• Problem statement
Write out exactly the lines between the line containing "Image resolution: width=1024" and the end of the records, counting both ends, and leave out all pictures.

• Dataset entries
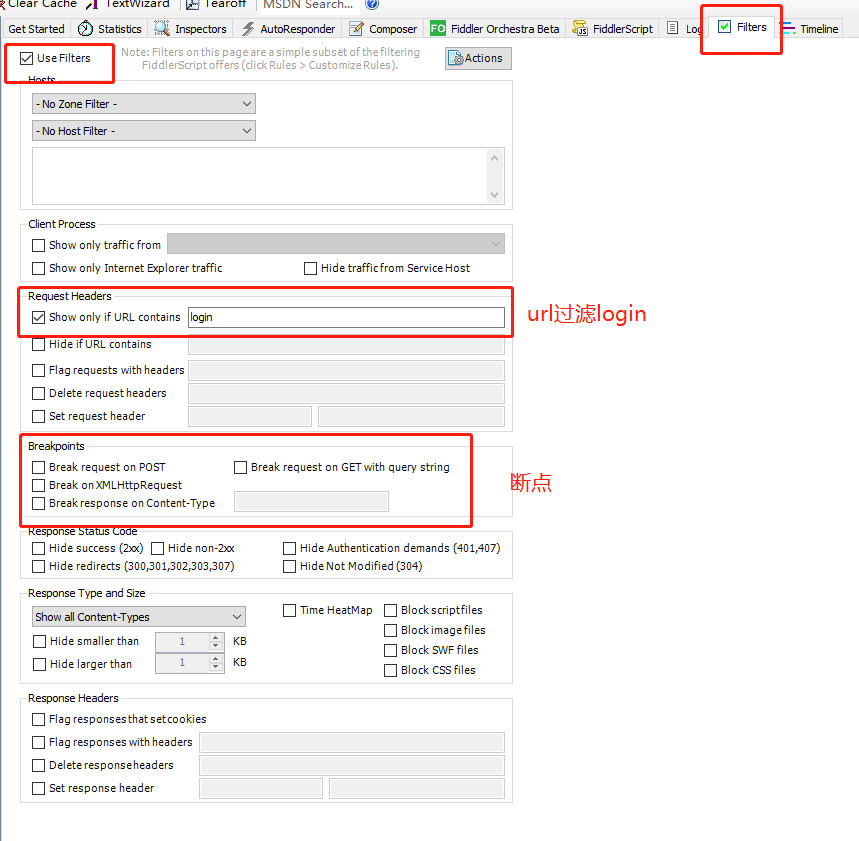Open the Log tab
The height and width of the screenshot is (841, 859).
coord(693,29)
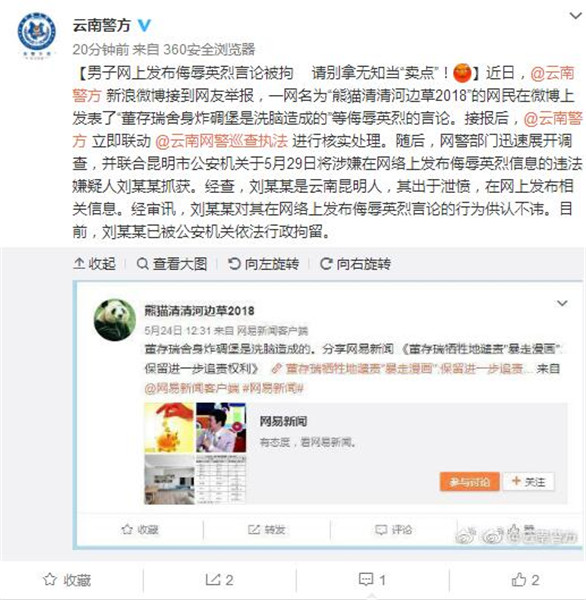Select 查看大图 to view the large image
This screenshot has height=600, width=586.
tap(172, 264)
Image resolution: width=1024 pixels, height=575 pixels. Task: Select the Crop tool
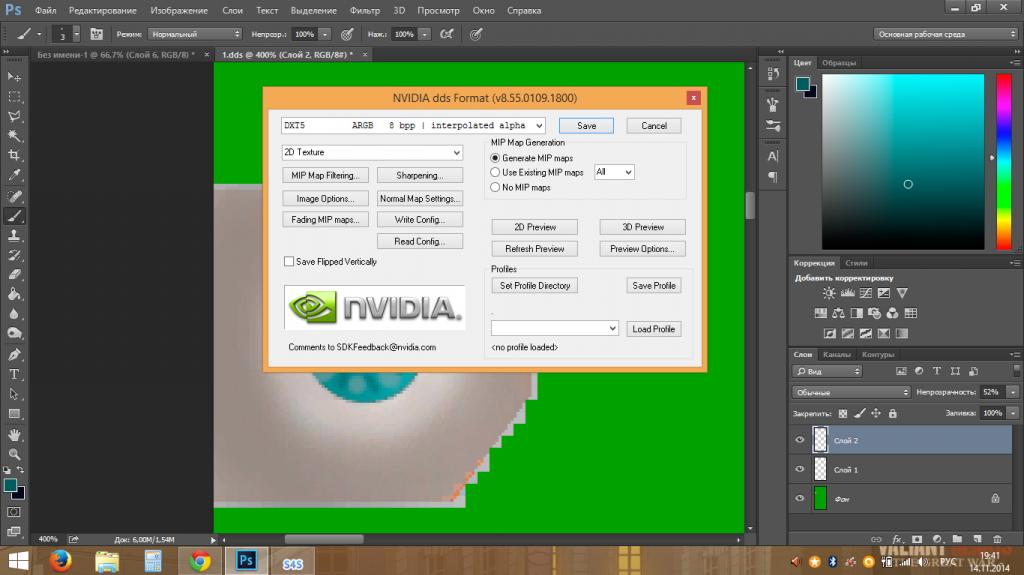click(14, 155)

• Output for this exercise
Image resolution: width=1024 pixels, height=575 pixels. Task: Select the Crop tool
click(14, 155)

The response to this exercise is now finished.